*Problem to solve*. Tally the lines below that hold the string "panel", and give only the tally.

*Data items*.

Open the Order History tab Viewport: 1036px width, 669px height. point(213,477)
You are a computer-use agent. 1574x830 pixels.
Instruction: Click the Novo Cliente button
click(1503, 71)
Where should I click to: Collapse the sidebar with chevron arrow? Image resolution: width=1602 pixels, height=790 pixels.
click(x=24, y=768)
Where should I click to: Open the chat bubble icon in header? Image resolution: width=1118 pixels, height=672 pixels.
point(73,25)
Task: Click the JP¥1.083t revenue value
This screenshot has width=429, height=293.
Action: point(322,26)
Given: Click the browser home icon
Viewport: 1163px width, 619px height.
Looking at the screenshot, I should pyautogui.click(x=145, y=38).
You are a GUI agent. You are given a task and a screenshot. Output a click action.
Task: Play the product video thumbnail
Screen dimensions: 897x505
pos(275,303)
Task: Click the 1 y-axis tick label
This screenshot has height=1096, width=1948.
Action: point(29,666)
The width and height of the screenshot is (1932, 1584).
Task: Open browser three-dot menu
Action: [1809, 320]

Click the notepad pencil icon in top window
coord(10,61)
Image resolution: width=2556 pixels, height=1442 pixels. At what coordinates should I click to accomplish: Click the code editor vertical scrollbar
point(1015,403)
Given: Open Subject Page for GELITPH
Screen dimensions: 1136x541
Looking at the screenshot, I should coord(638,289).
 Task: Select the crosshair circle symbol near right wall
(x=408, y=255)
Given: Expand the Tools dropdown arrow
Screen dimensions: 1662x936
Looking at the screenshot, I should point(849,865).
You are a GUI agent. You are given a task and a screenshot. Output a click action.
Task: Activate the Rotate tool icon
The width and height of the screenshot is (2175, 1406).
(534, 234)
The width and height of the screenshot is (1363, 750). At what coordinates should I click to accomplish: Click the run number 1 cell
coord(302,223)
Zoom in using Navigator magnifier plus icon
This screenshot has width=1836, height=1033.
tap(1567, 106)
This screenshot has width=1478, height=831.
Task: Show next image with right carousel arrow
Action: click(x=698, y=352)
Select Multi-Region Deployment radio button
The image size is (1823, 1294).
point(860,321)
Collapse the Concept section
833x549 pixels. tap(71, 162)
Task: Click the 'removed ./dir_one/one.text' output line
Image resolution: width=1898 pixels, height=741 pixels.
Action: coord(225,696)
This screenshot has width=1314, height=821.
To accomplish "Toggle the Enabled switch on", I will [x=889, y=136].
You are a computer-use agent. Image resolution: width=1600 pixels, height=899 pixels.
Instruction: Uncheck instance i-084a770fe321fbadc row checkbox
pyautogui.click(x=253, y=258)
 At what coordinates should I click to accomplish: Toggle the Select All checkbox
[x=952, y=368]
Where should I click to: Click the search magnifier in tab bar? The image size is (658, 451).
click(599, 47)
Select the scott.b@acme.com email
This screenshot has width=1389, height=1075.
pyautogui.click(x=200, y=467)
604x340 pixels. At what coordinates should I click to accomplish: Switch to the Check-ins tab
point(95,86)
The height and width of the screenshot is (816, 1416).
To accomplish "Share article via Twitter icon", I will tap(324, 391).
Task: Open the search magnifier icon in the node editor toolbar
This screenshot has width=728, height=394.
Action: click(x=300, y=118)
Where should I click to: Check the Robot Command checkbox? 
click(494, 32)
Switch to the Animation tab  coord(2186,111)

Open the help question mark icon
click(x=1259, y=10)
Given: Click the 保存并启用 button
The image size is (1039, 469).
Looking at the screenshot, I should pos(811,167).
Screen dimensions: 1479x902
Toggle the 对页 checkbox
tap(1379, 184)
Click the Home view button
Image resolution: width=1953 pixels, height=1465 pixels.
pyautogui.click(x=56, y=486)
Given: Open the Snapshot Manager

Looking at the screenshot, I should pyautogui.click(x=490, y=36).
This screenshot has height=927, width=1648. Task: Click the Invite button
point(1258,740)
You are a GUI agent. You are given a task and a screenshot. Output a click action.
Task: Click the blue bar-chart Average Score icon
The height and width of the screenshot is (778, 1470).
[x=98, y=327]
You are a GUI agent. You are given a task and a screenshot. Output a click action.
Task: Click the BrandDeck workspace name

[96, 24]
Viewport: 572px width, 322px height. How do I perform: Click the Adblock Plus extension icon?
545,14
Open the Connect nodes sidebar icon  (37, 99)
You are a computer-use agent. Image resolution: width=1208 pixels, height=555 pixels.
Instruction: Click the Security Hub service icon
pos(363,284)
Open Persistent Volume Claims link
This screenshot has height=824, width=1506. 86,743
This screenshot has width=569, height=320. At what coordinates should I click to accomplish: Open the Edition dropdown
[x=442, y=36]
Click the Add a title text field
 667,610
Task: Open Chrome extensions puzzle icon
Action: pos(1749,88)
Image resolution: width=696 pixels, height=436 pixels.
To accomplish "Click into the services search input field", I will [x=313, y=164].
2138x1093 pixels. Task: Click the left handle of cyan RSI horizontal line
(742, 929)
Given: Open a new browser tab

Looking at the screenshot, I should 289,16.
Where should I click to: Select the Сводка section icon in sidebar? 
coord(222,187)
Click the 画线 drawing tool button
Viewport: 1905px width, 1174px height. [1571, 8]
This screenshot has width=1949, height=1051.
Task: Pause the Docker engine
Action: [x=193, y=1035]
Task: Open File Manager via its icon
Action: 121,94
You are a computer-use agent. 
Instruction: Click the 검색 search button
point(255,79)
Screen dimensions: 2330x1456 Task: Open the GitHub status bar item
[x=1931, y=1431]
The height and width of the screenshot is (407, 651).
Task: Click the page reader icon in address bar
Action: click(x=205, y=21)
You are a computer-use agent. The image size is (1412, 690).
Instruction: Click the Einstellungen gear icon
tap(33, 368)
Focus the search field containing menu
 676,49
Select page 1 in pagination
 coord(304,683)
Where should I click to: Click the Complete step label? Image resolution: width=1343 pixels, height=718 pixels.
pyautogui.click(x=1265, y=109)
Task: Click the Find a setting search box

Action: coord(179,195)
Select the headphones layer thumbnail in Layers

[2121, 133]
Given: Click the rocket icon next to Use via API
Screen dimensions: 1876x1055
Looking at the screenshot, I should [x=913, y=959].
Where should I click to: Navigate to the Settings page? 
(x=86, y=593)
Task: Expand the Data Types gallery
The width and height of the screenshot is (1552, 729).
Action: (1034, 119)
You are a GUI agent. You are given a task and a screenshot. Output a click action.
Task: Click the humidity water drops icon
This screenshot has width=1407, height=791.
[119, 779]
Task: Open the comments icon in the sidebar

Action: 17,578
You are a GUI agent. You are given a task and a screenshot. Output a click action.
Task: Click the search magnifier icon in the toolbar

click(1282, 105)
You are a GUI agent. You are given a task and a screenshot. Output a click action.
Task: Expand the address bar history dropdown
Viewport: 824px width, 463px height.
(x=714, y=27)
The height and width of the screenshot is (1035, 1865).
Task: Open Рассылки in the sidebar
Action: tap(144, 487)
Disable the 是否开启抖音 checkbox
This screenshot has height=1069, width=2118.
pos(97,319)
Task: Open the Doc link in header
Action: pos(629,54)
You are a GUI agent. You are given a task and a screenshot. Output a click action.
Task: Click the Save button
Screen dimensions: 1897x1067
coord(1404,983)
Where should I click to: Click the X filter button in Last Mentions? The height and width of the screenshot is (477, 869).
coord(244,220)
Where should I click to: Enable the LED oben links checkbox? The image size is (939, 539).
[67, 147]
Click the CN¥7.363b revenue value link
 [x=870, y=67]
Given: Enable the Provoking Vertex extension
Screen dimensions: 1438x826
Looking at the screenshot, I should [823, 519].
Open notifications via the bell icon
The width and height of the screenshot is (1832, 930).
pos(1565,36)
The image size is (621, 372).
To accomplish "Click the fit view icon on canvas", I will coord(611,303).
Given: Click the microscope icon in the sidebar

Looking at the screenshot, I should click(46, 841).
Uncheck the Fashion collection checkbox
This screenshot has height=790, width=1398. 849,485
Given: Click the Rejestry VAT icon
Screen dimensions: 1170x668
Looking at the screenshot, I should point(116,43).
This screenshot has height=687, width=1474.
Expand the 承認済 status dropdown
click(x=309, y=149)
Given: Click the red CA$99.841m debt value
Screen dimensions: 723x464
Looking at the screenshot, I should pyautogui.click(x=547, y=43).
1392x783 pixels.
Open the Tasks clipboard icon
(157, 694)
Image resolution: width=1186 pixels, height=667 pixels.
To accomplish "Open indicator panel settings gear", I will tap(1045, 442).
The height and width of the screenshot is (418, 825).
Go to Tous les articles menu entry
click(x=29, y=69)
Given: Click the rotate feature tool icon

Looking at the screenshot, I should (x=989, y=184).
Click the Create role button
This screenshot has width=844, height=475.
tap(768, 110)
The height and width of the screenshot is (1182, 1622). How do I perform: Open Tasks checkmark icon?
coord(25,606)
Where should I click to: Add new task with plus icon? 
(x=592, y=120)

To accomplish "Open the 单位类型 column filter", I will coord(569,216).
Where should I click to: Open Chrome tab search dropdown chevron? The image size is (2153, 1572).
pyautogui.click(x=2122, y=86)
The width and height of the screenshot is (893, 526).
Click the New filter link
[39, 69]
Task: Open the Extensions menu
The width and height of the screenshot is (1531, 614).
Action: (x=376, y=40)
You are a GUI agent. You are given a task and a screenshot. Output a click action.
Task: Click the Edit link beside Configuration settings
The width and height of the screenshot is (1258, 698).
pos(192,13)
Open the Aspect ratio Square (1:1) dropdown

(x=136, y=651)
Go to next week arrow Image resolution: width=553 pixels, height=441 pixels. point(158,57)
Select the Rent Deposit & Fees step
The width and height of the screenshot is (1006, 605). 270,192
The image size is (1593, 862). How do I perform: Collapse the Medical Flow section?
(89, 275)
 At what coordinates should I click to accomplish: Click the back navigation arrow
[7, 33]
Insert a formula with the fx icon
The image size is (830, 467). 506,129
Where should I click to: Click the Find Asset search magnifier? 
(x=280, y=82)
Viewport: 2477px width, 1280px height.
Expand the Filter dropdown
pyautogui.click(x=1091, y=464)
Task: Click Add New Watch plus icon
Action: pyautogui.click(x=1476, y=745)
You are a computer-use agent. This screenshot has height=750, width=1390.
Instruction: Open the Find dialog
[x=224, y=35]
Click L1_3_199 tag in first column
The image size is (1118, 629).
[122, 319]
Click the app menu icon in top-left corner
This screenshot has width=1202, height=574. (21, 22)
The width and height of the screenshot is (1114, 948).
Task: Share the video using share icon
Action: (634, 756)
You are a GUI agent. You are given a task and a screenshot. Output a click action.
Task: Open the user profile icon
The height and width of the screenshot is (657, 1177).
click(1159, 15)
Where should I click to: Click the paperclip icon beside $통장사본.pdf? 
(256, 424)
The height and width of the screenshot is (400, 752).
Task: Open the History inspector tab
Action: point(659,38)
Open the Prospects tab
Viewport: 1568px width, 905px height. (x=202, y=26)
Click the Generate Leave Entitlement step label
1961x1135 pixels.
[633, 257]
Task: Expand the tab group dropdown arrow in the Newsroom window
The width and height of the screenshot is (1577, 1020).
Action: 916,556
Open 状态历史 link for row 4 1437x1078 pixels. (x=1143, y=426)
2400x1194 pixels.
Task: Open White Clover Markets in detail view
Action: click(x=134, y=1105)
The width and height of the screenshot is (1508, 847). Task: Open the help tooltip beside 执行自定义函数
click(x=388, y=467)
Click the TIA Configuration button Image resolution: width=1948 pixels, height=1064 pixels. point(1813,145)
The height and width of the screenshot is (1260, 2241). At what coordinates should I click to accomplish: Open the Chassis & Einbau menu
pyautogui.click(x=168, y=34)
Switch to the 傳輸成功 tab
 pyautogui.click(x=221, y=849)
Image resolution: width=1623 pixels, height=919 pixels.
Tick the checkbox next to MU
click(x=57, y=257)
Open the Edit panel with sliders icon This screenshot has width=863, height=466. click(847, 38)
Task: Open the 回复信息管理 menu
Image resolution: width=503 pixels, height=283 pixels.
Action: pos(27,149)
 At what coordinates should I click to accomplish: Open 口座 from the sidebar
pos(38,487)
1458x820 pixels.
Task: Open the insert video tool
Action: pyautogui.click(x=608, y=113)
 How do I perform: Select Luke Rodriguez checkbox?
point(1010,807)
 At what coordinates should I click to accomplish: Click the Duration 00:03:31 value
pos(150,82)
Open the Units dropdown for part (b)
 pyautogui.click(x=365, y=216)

*Expected answer*. 2